Ulysses and The Waste Land, those two pillars of English language Modernism, appeared almost in tandem in 1922, both concerned with, among other things, manipulation of voice and myth. Only three years later William Carlos Williams published this book of essays likewise concerned with voice but rather more with history than myth, though myth lurks always nearby in any examination of national origins. As one might expect from Williams' poetry, which often stands contrary to the literary Modernism of his peers, In the American Grain is a contrarian look at early American history, a "warts and all" approach which must have seemed especially contentious in its time, when the United States was new to the circle of world powers and the '20s were roaring happily along.

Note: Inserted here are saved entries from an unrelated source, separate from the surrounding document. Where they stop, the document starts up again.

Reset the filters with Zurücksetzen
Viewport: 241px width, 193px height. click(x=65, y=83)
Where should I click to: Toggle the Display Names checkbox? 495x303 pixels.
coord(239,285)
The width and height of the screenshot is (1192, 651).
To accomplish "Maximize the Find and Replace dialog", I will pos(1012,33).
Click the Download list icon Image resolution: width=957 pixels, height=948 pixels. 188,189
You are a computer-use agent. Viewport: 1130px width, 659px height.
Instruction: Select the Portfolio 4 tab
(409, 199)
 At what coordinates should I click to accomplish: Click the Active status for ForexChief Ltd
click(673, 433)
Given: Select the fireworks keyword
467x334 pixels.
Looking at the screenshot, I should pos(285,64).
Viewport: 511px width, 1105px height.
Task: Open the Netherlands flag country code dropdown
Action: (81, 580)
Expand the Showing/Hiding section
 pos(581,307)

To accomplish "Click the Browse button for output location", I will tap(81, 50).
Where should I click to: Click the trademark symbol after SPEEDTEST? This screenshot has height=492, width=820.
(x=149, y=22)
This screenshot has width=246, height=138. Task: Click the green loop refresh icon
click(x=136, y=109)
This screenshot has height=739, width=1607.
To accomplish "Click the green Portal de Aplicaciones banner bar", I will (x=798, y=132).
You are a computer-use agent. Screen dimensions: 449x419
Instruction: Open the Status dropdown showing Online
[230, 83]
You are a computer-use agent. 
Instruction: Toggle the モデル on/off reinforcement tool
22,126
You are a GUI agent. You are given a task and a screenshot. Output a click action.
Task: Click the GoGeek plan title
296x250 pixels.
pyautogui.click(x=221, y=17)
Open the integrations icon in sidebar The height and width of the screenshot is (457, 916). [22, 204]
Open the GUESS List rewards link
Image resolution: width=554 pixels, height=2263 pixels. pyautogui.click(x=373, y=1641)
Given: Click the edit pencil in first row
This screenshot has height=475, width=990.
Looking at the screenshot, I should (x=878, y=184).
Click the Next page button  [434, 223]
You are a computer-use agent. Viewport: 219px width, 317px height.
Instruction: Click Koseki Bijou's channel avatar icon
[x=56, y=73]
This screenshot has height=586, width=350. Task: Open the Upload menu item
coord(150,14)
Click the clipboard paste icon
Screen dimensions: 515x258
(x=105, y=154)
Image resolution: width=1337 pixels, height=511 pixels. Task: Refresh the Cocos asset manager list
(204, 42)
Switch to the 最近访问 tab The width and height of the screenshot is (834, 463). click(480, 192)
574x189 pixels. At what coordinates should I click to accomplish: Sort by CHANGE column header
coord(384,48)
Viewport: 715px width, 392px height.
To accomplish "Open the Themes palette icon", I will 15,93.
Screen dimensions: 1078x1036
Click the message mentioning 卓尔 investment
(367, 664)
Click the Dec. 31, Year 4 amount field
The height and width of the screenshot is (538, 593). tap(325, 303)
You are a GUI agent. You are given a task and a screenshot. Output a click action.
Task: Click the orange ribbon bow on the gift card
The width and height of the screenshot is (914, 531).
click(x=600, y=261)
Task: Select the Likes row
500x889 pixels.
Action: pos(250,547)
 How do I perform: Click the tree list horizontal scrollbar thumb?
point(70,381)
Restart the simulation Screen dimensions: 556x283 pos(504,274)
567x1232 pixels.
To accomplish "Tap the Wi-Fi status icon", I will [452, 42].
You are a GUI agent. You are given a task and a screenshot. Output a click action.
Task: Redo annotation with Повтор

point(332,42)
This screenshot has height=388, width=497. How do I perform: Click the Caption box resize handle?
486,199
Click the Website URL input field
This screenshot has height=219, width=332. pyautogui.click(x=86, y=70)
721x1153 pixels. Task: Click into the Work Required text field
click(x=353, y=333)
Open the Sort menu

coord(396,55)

Rick Moody, in his introduction to this new edition, quotes Williams' autobiography on the poet's intention of "examining [the] original records" of some of the explorers and founders: "I wanted nothing to get between me and what they themselves had recorded [. . .]" Thus, as Moody points out, the book is "a mix, sometimes a collage, of registers: of imagination, point of view, voice." This procedure makes for an uneven book, almost like an anthology, as Williams bores into the heads of such figures as Eric the Red, Columbus and Sir Walter Raleigh. Readers may find themselves preferring some essays to others, simply because of the voice or style Williams has adopted for the subject at hand. Some of his most sympathetic treatments are for the French explorers -- Champlain, Pere Rasles -- whom he finds more open to the New World before them and less pinched and hemmed in by the Puritanism which transplanted so readily to the Colonies and has had such a deleterious effect on American culture. One of the remarkable things about this book is the way in which Williams' often caustic commentary on the America of his day speaks so directly as well to the America of a century or three earlier (and perhaps to 2009 too). Note, for example, these sentences from the chapter on the voyage of the Mayflower, his judgment on the United States:
It has become "the most lawless country in the civilized world," a panorama of murders, perversions, a terrific ungoverned strength, excusable only because of the horrid beauty of its great machines. Today it is a generation of gross know-nothingism, of blackened churches where hymns groan like chants from stupefied jungles, a generation universally eager to barter prominent values (the hope of an aristocracy) in return for opportunist material advantages, a generation hating those whom it obeys.
I am not a great student of American history, and many of my images of our past are those formed by a public school education in the '60s, when it was still conventional to praise greatness and ignore moral failure. Like many boys, I was entranced by Daniel Boone (and the much younger Davy Crockett and Sam Houston), and I found it quite interesting to read Williams' wholehearted endorsement of Boone's life and character, an Americanness Williams sees as neither an attempt to assimilate to the Indians (remember that in 1925 terms such as Indian and colored had not assumed their negative connotations) nor an adaptation of European modes to the New World. I was likewise particularly taken with his chapter on the Salem witch trials -- both subject matter and voice appealed to me -- and his dialogue on Aaron Burr, whom most of us, I suspect, know only as one of the great scoundrels and/or traitors of early American nationhood. Williams finds something entirely other at work in Burr, and whether you accept his argument or not, the "argument" of his two speakers is fascinating not simply for the minority view of Burr it presents, but also for what it posits about American values. Though Williams closes with a brief meditation on Lincoln, his final lengthy chapter examines the life and achievement of Poe, the writer whom Williams believes the first to break free of European apery.
Readers will certainly disagree with some of Williams' positions and may be genuinely puzzled as to how to interpret his short chapter on the "Advent of the Slaves" which gives heartfelt praise to African-Americans (though the terms he uses are negroes and niggers) while still seeming to accept somewhat stereotypical (though not condemnatory) views. (Likewise it seems curious that, in the lengthy quote above, "blackened churches" and "stupefied jungles" are linked.) A rather different case is his often laudatory examination of George Washington which concludes, nevertheless, with "He is the typical sacrifice to the mob -- in a great many ways thoroughly disappointing."
In the American Grain is not a single continuous narrative history, but rather a collection of exploratory and polemical essays. Readers are assumed to know already the main outlines of the American story and are free to agree or disagree with Williams' views. Fans of Williams' poetry are certainly encouraged to dip into this volume -- even if they do not read every essay -- for a wider appreciation of the poet's thought, and I can easily imagine more freewheeling American history professors assigning the book as a text for graduate students and upper-classmen, as a stimulant to discussion if nothing else.